* [TEXT]
New Research Shows Individuals Respond Differently to Depression Treatment
You’ve been feeling low for a while, and now your doctor or psychiatrist has confirmed it: You’re officially depressed. Now what?
Until recently, many experts felt that doctors could pick any antidepressant or type of therapy at random, because with a few exceptions, there was little evidence to favor one treatment over another for each individual patient.
Although the goal of truly personalized therapy - either with psychotropic drugs or psychotherapy - has proved elusive, scientists have learned a lot recently about individual factors that might predict a better response to one type of treatment over another.
A recent study from scientists at Emory University identified a potential biomarker in the brain that could predict whether a depressed patient would respond better to psychotherapy or antidepressant medication. Using PET scans, lead researcher Dr. Helen Mayberg randomized a group of depressive patients to either 12 weeks of treatment with the SSRI antidepressant Lexapro or to cognitive behavior therapy (CBT), which teaches patients to correct their negative and distorted thinking.
Overall, about 40 percent of the depressed subjects responded to either treatment. But Dr. Mayberg found significant differences in the brains of people who did well with Lexapro compared with CBT, and vice versa. This finding fits with what’s been learned from previous brain imaging studies, which show that antidepressants and psychotherapy share some common effects but also have different effects in distinct brain regions.
These neurobiological differences may have important implications for treatment, because for most forms of depression, there is little evidence to support one form of treatment over another (the exceptions are psychotic depression, which is best treated with a combination of antidepressant and antipsychotic drugs or electroconvulsive therapy, and atypical depression, which may respond best to an older class of antidepressants called monoamine oxidase inhibitors.) One day soon, we may be able to quickly scan a patient with an M.R.I. or PET, check the brain activity “fingerprint” and select an antidepressant or psychotherapy accordingly.
Currently, doctors tend to prescribe antidepressants on a trial-and-error basis, selecting or adding one antidepressant after another when a patient fails to respond to the first treatment. (Interestingly, doctors who first prescribe antidepressants rarely suggest a patient tries psychotherapy, even after multiple failed trials of antidepressant drugs.)
While we don’t have a “magic scan” to test for the best treatment plan for individuals with depression yet, it doesn’t mean you can’t test yourself if you suffer from depression - if your antidepressant isn’t working, you might want to consider therapy, and vice versa. Just make sure to speak with your doctor before making any changes in your treatment plan.

[Records excerpted from a collection]
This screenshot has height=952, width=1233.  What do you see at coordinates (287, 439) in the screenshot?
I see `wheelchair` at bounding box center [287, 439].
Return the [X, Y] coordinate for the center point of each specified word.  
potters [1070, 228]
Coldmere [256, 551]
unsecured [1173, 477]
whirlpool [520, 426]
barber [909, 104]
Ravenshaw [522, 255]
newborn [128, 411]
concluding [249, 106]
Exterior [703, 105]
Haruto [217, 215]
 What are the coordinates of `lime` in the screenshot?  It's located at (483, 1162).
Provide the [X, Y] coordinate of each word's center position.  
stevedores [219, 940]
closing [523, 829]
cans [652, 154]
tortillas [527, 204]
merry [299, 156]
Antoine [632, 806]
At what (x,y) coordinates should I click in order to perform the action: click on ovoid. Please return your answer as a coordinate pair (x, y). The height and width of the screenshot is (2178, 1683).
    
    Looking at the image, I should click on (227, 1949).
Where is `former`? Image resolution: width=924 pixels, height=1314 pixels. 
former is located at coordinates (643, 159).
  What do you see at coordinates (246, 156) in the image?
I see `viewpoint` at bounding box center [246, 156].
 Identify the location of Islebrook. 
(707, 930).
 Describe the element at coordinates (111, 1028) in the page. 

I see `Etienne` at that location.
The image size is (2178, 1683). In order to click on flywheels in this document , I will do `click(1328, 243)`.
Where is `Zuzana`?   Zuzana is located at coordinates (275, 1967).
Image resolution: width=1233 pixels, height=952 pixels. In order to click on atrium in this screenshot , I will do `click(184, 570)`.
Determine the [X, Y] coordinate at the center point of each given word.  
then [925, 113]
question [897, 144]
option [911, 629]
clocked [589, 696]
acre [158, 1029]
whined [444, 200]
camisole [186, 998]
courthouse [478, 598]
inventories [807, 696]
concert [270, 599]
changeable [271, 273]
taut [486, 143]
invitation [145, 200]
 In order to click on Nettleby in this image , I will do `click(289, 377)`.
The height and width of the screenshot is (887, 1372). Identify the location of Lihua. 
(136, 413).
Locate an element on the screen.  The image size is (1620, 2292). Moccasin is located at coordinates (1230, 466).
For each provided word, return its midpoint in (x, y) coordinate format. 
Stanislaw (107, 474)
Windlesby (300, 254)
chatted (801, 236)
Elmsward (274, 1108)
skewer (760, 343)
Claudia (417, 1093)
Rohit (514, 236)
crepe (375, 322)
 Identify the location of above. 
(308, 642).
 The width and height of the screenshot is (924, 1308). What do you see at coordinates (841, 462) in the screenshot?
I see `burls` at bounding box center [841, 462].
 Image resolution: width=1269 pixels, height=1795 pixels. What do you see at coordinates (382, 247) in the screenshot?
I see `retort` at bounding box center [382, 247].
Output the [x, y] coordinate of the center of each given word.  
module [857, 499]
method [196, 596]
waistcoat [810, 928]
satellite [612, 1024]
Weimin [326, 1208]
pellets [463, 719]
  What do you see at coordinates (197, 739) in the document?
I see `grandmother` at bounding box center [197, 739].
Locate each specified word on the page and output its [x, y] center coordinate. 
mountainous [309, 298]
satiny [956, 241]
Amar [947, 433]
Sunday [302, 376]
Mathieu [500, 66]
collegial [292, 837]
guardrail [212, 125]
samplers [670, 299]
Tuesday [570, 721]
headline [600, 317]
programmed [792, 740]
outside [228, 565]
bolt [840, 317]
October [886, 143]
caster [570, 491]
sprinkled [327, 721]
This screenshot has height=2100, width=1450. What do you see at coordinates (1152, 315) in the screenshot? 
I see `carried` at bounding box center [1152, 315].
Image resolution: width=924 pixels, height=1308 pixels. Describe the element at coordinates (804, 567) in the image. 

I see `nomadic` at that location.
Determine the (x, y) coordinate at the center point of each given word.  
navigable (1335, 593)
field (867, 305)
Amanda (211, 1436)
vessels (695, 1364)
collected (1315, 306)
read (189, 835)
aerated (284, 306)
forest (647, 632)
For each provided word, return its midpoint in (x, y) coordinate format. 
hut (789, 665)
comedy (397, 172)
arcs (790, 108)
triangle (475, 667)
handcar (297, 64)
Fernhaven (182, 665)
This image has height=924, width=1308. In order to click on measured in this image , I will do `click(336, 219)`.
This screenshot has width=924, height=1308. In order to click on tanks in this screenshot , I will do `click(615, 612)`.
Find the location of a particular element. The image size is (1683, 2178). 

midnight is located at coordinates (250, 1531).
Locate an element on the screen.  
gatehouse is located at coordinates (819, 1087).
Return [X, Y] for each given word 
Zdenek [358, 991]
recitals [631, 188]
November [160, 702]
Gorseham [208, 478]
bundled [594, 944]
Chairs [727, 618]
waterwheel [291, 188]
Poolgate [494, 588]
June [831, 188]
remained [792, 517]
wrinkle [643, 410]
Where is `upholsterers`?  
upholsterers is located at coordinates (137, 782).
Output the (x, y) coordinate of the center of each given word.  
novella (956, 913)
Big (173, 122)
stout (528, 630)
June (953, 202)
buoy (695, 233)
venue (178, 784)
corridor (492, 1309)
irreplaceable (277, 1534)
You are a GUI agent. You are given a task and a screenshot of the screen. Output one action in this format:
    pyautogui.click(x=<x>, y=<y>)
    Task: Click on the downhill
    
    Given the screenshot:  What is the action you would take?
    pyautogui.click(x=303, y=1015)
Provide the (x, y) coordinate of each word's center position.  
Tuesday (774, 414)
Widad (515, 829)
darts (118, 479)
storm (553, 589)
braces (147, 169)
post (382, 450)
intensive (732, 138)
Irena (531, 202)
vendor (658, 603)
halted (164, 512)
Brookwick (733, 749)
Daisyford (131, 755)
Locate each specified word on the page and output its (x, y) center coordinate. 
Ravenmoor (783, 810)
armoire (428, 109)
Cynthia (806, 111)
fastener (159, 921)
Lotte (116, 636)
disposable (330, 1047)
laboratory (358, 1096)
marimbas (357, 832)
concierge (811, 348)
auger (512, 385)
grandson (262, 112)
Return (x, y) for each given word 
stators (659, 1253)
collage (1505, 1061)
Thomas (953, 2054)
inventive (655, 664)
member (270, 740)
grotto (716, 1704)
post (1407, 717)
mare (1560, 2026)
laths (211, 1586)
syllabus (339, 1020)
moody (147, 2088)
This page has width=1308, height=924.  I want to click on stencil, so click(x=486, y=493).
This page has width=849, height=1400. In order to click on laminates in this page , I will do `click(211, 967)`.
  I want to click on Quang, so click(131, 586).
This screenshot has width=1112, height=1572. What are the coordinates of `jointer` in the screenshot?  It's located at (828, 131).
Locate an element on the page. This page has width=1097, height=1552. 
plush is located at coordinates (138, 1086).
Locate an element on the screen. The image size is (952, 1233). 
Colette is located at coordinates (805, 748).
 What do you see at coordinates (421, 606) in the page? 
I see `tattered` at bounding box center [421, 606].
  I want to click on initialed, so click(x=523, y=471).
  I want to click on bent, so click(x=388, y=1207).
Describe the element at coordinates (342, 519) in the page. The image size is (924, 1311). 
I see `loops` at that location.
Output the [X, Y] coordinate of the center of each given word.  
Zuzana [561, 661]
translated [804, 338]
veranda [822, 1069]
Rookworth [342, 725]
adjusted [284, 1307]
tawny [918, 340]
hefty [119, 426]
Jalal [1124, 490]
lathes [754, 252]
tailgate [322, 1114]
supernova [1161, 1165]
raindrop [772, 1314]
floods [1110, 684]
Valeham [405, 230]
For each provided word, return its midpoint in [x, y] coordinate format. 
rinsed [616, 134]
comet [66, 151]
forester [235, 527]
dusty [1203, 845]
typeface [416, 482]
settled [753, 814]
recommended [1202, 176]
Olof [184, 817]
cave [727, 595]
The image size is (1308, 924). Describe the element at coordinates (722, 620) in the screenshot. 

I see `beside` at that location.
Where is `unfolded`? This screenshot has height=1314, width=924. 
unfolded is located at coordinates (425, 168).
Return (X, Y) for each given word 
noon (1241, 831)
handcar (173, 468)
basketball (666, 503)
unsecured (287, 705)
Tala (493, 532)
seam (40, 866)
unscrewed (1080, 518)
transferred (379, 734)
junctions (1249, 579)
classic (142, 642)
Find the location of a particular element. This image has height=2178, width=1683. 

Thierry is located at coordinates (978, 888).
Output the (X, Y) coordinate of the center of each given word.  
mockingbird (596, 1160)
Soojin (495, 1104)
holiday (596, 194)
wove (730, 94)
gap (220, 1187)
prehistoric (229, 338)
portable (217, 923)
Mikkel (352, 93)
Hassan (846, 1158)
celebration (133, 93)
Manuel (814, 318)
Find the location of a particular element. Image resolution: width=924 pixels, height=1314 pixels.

* [WORK TO BE COMPLETED] According to the article on depression treatment, which class of antidepressants may work best for atypical depression?

* [EXERCISE SOLUTION] Monoamine oxidase inhibitors, an older class of antidepressants.